Quoted passage:
╭──

Chemotherapy may be appropriate for patients with hormone receptor–positive HER2-negative breast cancer. For more information, see the Chemotherapy for Metastatic Breast Cancer section.
Sixty percent of HER2–negative metastatic breast cancers express low levels of HER2, defined as a score of 1+ on immunohistochemical (IHC) analysis or as an IHC score of 2+ and negative results on in situ hybridization. These are referred to as HER2-low tumors. Historically, HER2-directed therapies have not improved outcomes in these patients. Early-phase trials of trastuzumab deruxtecan showed potential efficacy in this subgroup.[59] A subsequent randomized phase III trial showed OS benefit in this subgroup.[60] Trastuzumab deruxtecan is an antibody-drug conjugate consisting of a humanized anti-HER2 monoclonal antibody linked to a topoisomerase-I inhibitor payload through a cleavable linker. This agent offers bystander effect to surrounding HER2-low cells via uptake into HER2-amplified cells, intracellular cleavage of payload, and release of payload into the surrounding tumor.
Evidence (trastuzumab deruxtecan for hormone receptor–positive and negative HER2-low tumors):
The standard-of-care treatment for first-line metastatic TNBC with a programmed death-ligand 1 (PD-L1) combined positive score (CPS) of 10 or more is chemotherapy plus pembrolizumab. This was evaluated in the KEYNOTE-355 trial.[61,62]
The phase III, randomized, placebo-controlled, double-blind, multinational KEYNOTE-355 trial (NCT02819518) evaluated the addition of pembrolizumab to first-line chemotherapy in patients with metastatic TNBC. This combination was approved for use in this patient population as a result of the trial.[61,62]
Evidence (pembrolizumab):
The addition of atezolizumab, a PD-L1–positive antibody, to first-line chemotherapy for patients with hormone receptor–negative and HER2-negative advanced breast cancer was evaluated in the phase III, randomized, placebo-controlled IMpassion130 trial (NCT02425891).[63,64] Participants (N = 902) were randomly assigned 1:1 to atezolizumab plus nanoparticle albumin-bound (nab)-paclitaxel or to placebo plus nab-paclitaxel. Participants were stratified according to the presence of liver metastases (yes/no), receipt of previous taxane therapy (yes/no), and PD-L1 status (positive or negative). PD-L1 expression of 1% or greater was defined as positive. Co-primary end points included PFS and OS, both of which were evaluated in the ITT population and in the PD-L1–positive population (n = 369).

╰──

Material shown:
╭──

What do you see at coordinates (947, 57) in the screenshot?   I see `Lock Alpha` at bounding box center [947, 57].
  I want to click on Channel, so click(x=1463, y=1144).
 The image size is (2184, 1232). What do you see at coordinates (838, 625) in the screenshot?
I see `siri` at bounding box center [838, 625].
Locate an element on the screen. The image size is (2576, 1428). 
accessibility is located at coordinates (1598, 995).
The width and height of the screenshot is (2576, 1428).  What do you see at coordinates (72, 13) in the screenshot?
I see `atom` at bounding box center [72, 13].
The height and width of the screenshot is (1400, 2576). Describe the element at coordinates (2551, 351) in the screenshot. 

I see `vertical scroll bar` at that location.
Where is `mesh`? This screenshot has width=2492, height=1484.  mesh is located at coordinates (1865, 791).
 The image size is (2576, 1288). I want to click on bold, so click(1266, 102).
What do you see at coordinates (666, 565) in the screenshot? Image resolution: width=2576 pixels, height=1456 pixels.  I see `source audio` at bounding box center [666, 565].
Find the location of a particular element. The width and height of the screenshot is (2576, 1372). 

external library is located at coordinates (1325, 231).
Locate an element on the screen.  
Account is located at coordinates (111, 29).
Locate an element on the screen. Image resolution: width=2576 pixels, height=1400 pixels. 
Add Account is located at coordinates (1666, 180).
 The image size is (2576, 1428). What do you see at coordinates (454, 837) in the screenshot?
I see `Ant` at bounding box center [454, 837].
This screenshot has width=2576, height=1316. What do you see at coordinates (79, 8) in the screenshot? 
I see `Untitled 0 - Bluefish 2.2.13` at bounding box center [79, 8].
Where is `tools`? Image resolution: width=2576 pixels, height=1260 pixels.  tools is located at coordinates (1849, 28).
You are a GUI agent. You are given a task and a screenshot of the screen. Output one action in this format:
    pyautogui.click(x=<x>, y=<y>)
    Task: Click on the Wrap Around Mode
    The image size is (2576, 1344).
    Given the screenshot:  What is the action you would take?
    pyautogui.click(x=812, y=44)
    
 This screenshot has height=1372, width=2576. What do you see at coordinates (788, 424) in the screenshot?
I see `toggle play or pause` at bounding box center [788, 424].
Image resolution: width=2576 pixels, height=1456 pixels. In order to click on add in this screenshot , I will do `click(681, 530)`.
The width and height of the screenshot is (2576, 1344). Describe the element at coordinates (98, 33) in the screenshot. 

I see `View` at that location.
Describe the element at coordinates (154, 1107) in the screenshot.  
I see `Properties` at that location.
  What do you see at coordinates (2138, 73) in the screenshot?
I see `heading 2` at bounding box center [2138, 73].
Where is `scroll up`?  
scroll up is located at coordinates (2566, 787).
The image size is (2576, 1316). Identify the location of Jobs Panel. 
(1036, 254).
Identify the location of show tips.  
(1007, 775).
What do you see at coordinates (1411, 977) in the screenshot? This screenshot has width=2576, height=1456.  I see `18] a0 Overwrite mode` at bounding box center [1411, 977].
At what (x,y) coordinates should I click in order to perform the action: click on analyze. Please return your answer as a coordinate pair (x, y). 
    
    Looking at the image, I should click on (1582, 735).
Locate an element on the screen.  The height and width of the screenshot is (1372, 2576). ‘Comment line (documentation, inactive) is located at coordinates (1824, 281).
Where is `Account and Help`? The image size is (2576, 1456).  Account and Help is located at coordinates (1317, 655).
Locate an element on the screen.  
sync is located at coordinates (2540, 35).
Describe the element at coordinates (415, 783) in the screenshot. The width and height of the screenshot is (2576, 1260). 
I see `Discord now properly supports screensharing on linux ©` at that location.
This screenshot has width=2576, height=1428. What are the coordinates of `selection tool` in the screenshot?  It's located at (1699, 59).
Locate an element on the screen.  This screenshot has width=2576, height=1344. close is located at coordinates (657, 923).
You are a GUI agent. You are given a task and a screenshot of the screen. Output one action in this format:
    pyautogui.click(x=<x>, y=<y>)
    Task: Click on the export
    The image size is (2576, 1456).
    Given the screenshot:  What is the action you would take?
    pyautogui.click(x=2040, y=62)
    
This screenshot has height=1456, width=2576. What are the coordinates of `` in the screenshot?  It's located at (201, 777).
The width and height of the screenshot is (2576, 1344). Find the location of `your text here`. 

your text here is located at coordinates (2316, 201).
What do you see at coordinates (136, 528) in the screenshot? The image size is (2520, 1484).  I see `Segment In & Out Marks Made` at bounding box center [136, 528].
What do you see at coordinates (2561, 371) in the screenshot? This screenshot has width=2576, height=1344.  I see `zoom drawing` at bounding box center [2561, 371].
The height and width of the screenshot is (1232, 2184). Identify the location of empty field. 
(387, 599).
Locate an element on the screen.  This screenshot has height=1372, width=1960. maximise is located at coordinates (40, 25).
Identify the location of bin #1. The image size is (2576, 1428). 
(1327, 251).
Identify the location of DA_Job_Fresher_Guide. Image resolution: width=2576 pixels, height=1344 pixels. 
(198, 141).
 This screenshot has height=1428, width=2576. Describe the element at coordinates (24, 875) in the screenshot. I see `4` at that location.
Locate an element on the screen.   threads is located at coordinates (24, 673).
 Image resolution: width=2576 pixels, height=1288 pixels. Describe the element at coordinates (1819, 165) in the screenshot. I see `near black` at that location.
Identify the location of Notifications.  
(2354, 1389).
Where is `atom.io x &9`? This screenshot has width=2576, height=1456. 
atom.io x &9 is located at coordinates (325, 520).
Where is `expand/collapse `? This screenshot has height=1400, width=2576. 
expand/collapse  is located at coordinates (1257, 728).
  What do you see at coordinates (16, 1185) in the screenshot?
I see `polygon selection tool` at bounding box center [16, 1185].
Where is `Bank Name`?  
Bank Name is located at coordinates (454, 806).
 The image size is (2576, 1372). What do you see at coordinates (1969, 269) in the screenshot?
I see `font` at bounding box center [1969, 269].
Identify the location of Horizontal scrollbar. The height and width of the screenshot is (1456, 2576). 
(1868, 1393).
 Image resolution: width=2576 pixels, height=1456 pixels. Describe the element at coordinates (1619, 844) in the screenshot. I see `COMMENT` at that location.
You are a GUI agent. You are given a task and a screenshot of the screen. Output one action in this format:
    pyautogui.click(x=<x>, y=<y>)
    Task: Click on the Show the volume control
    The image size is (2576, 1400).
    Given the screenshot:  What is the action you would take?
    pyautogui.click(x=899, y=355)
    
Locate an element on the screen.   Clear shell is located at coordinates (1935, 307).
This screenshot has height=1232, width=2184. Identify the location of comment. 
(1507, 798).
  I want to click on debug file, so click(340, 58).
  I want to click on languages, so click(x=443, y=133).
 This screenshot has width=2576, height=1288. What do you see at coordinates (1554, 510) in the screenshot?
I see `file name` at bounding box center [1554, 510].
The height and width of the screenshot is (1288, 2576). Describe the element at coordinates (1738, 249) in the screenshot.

╰──

Exercises to complete:
a. Answer these questions from the breast cancer treatment passage above:
(i) What share of HER2-negative metastatic breast cancers express low levels of HER2?
(ii) What PD-L1 combined positive score makes chemotherapy plus pembrolizumab the standard of care for first-line metastatic TNBC?
(iii) How many participants were in the IMpassion130 trial?
b. Please copy part of the breast cancer treatment passage without any change, beginning at the words "Chemotherapy may be" and stopping after the words "Breast Cancer section.".

Set of answers:
a.
(i) Sixty percent
(ii) 10 or more
(iii) 902

b.
Chemotherapy may be appropriate for patients with hormone receptor–positive HER2-negative breast cancer. For more information, see the Chemotherapy for Metastatic Breast Cancer section.